> _Exercise instructions_
From the line containing "Task: Tap the DNS server icon" down to the final line of the entries below, quote every line verbatim. Exclude pictures.

> _Excerpted data_
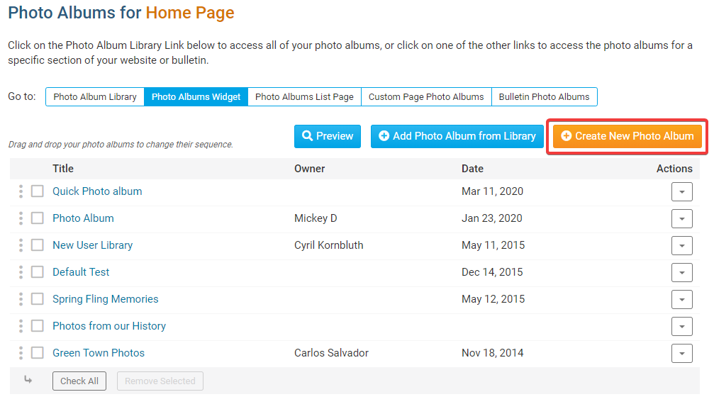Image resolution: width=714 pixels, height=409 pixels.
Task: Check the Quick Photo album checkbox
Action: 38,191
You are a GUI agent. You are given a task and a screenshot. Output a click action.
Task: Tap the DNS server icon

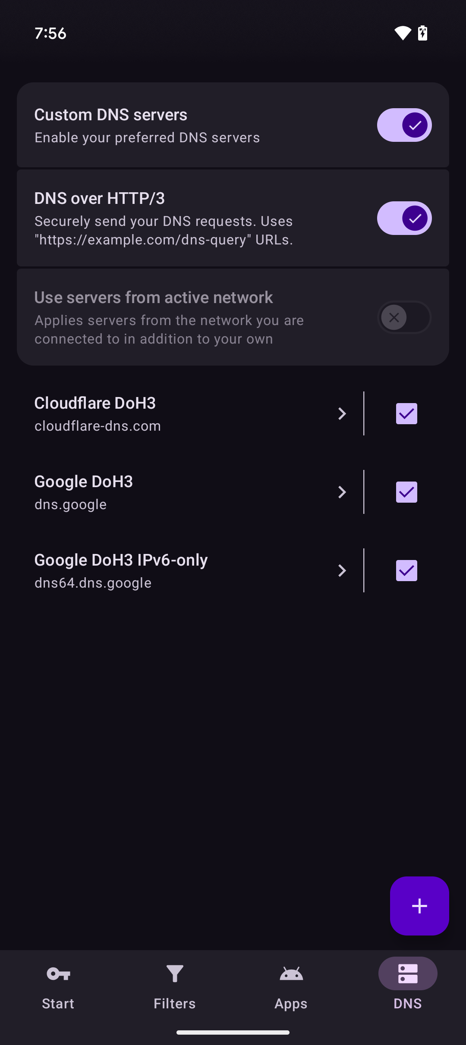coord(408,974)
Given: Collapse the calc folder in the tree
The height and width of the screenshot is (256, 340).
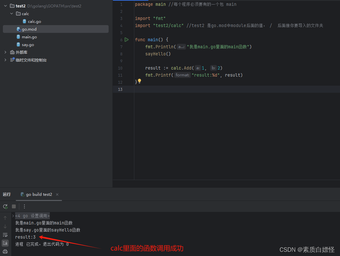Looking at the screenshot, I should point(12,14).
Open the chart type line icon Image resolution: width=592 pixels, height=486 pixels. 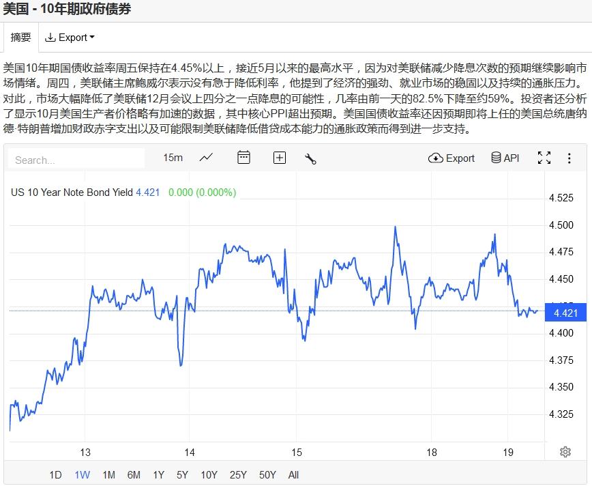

> _Result_
Task: Tap the DNS server icon

coord(408,974)
Given: Collapse the calc folder in the tree
The height and width of the screenshot is (256, 340).
Looking at the screenshot, I should point(12,14).
Open the chart type line icon Image resolution: width=592 pixels, height=486 pixels. 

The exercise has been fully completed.